Leave the pictures out and reproduce, exactly, the lines from the one with "You are a GUI" through the end of the entries below.

----- RECORDS FOR THIS TASK

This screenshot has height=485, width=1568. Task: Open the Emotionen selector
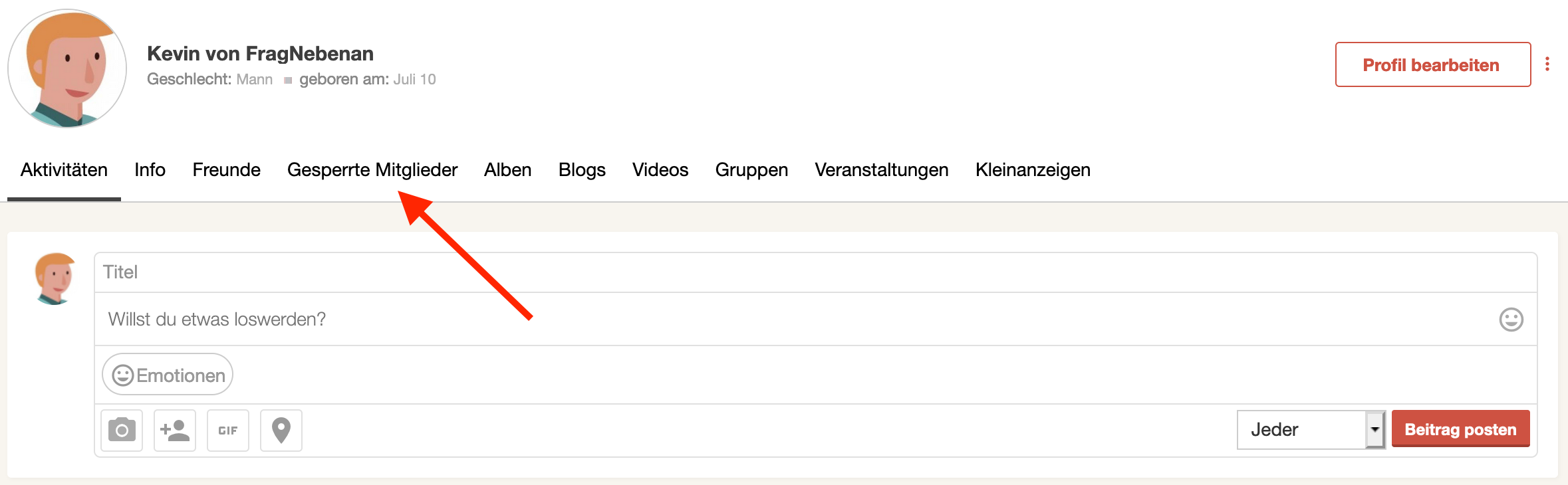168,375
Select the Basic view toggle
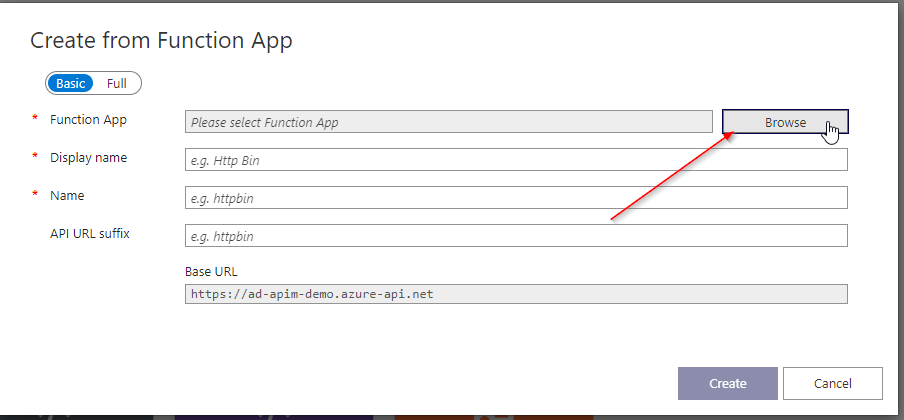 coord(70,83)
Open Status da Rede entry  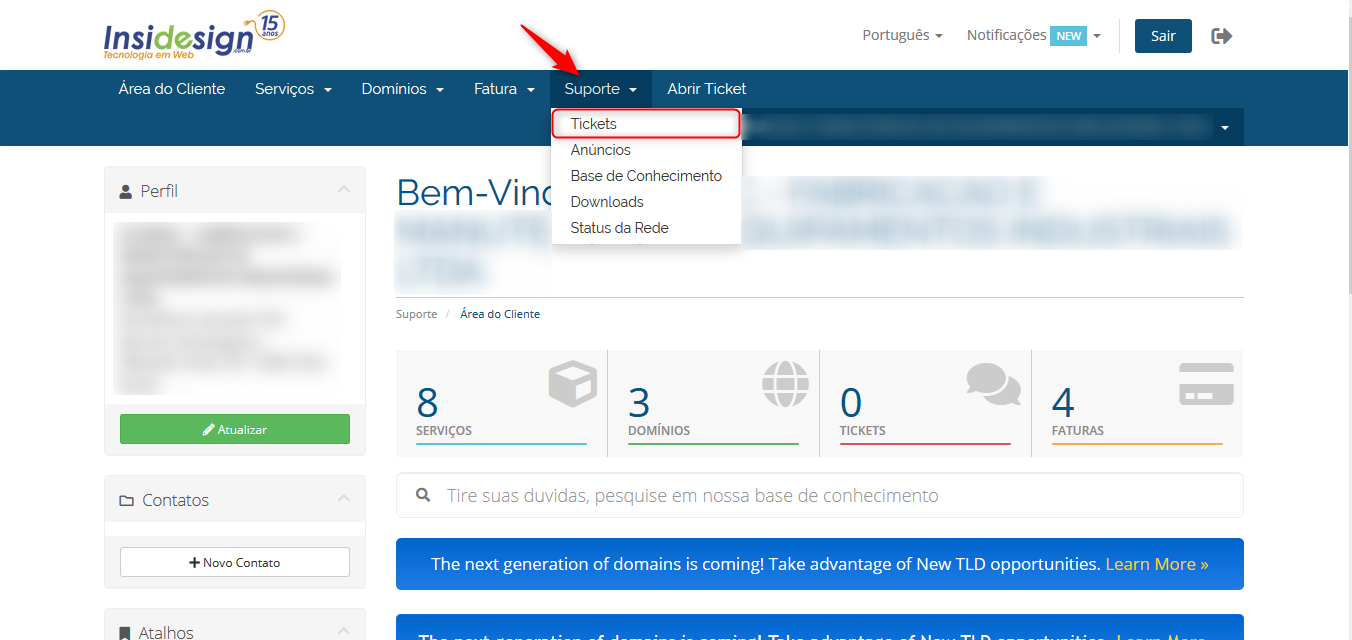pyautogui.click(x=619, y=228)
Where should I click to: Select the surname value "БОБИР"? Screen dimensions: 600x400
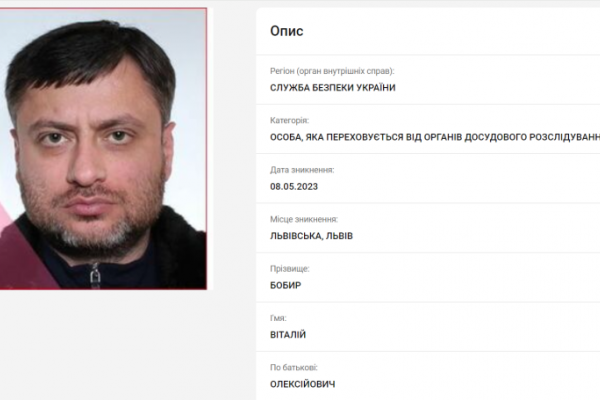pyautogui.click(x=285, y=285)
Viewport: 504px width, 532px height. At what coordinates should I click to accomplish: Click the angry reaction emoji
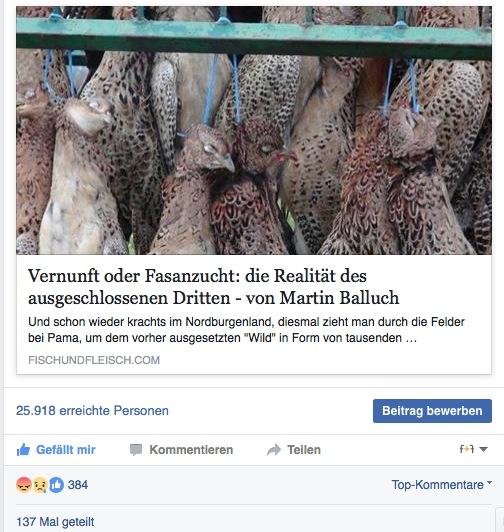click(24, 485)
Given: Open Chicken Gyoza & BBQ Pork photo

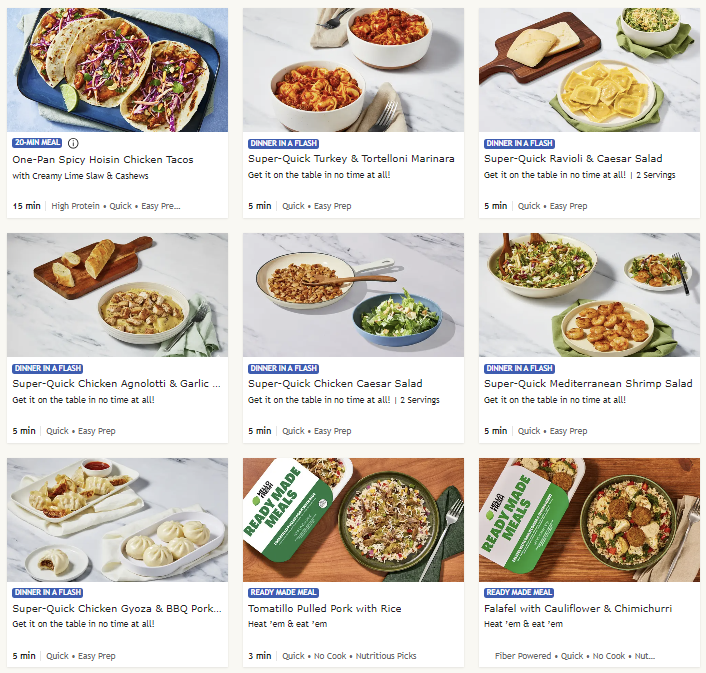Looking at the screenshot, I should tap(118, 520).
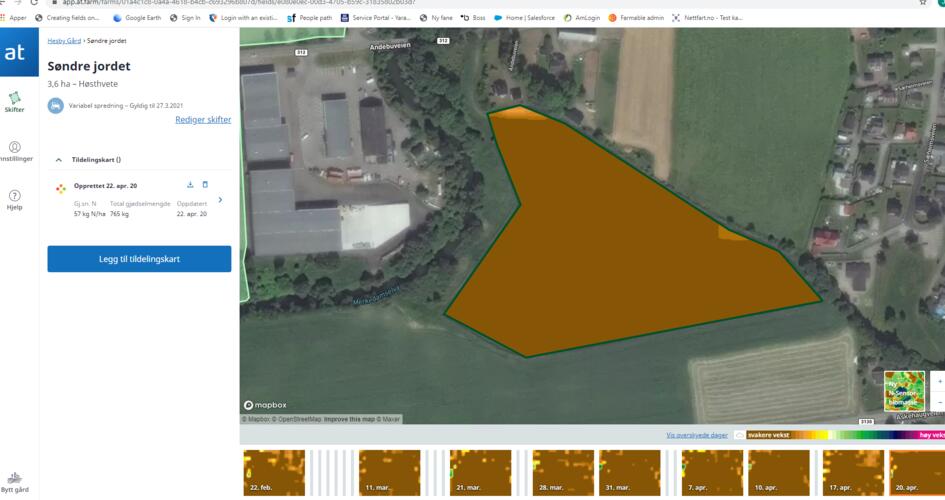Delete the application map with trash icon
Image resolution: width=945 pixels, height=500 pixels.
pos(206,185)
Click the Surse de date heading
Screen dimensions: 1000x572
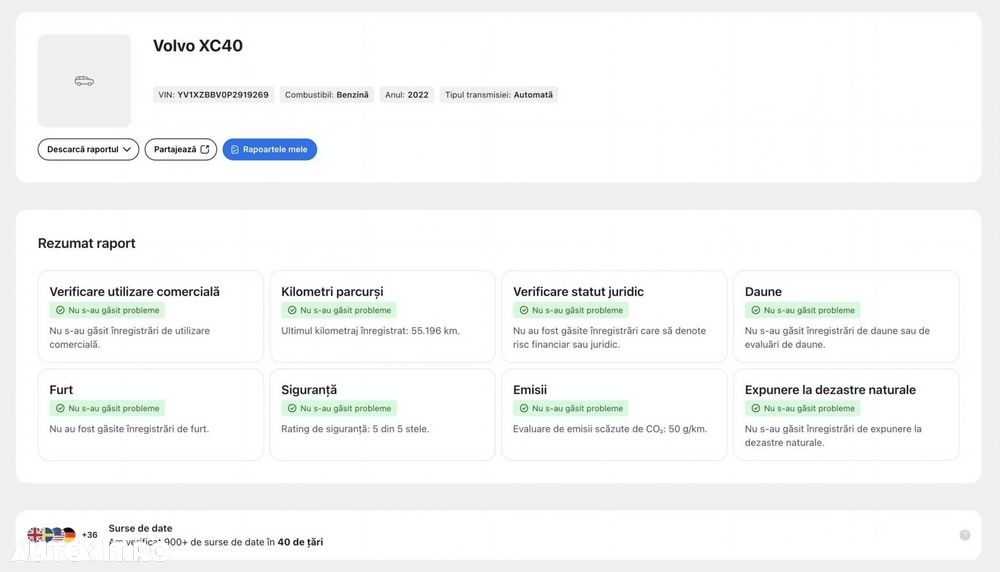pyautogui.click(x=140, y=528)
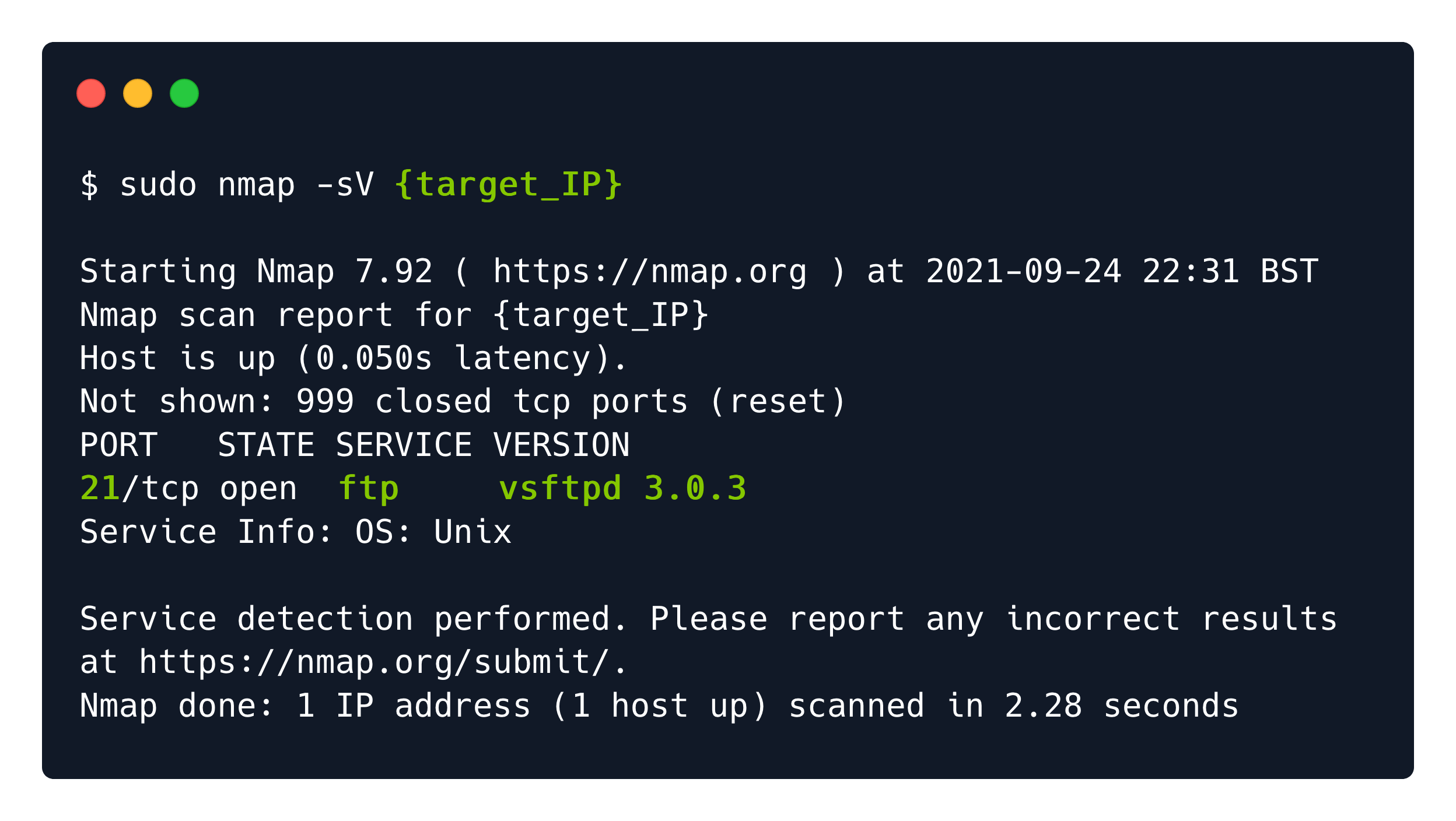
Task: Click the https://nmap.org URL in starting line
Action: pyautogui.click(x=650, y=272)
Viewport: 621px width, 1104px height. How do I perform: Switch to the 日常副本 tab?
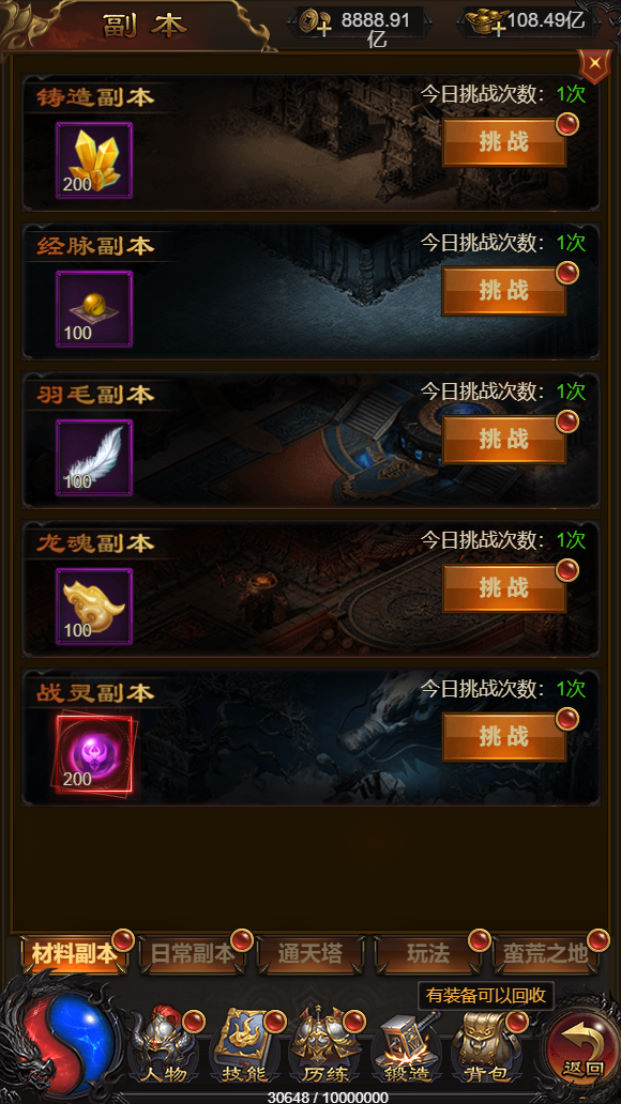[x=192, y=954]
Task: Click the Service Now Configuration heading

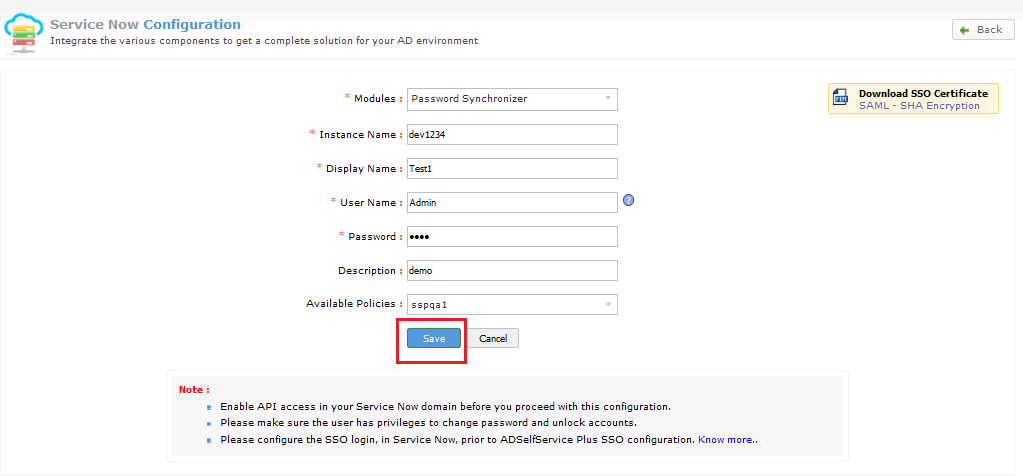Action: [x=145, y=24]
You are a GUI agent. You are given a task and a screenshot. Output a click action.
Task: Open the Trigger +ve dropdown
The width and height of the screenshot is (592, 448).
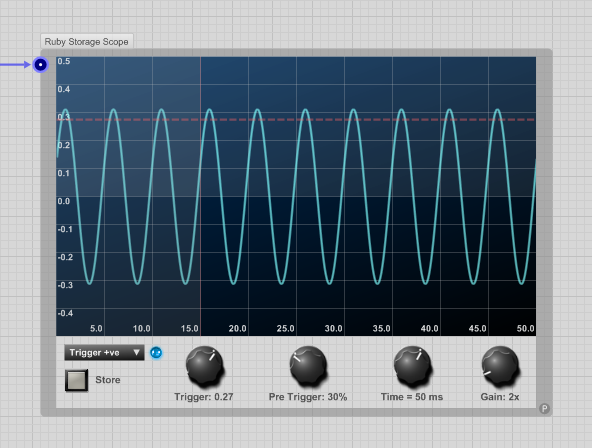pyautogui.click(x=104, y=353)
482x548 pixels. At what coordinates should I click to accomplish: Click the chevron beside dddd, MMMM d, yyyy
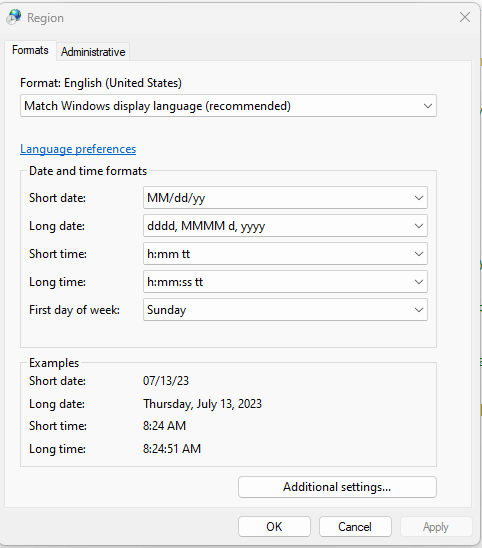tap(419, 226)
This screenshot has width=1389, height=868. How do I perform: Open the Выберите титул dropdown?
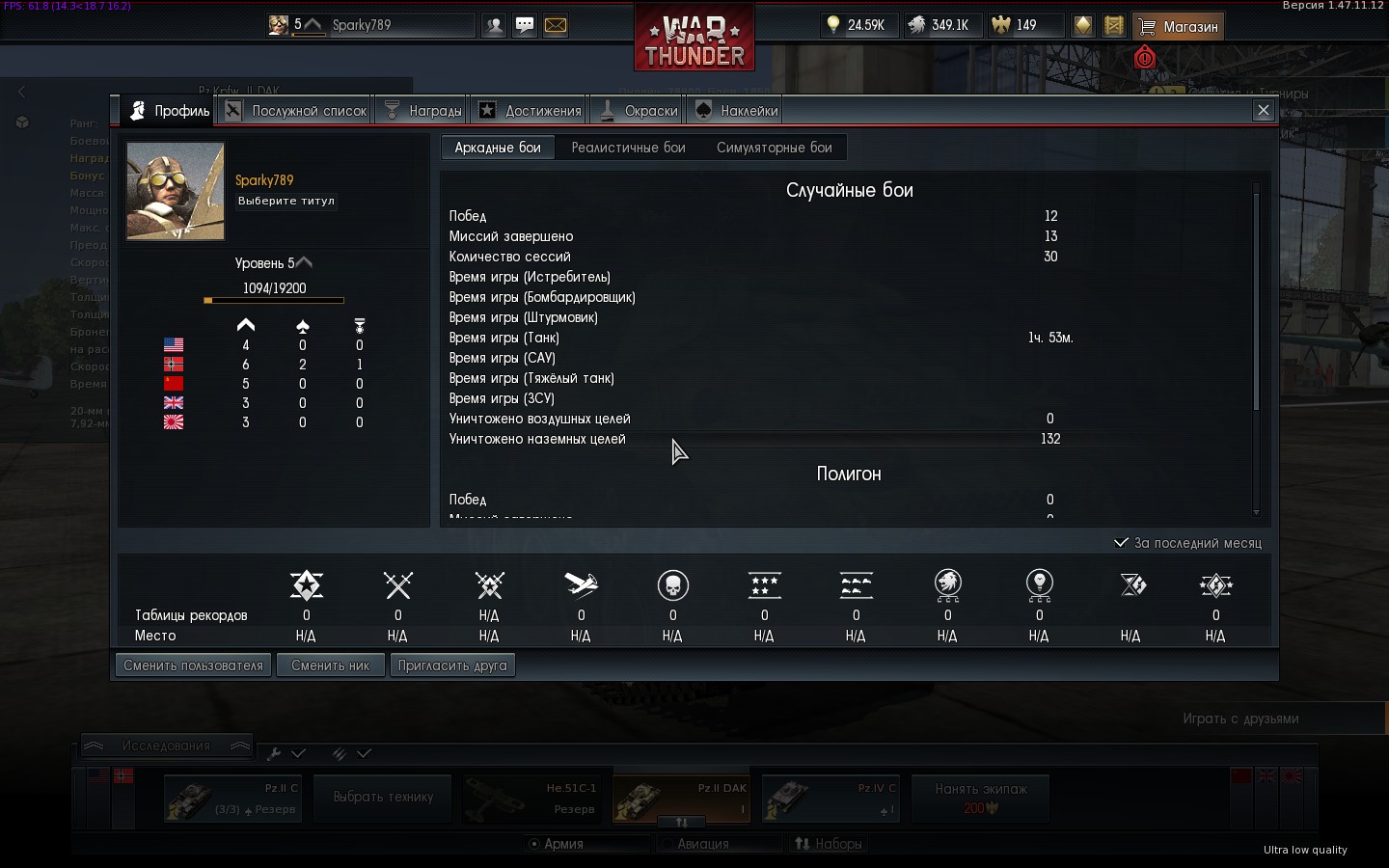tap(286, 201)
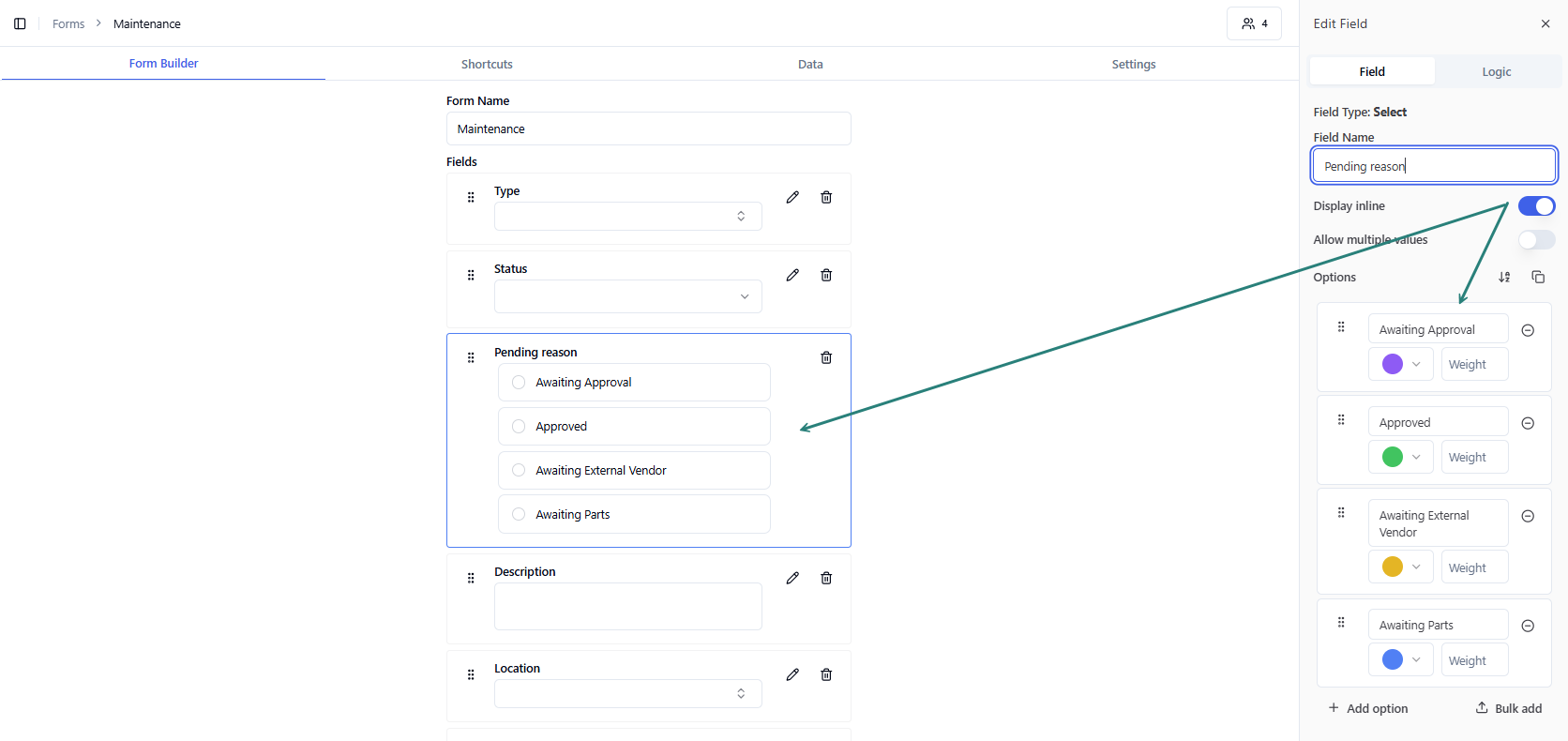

----------

ANSWER BOX:
You are a GUI agent. You are given a task and a screenshot. Output a click action.
Task: Open the Trigger +ve dropdown
The width and height of the screenshot is (592, 448).
pyautogui.click(x=104, y=353)
482x548 pixels. At what coordinates should I click to accomplish: Click the chevron beside dddd, MMMM d, yyyy
tap(419, 226)
This screenshot has width=1389, height=868. How do I perform: Open the Выберите титул dropdown?
tap(286, 201)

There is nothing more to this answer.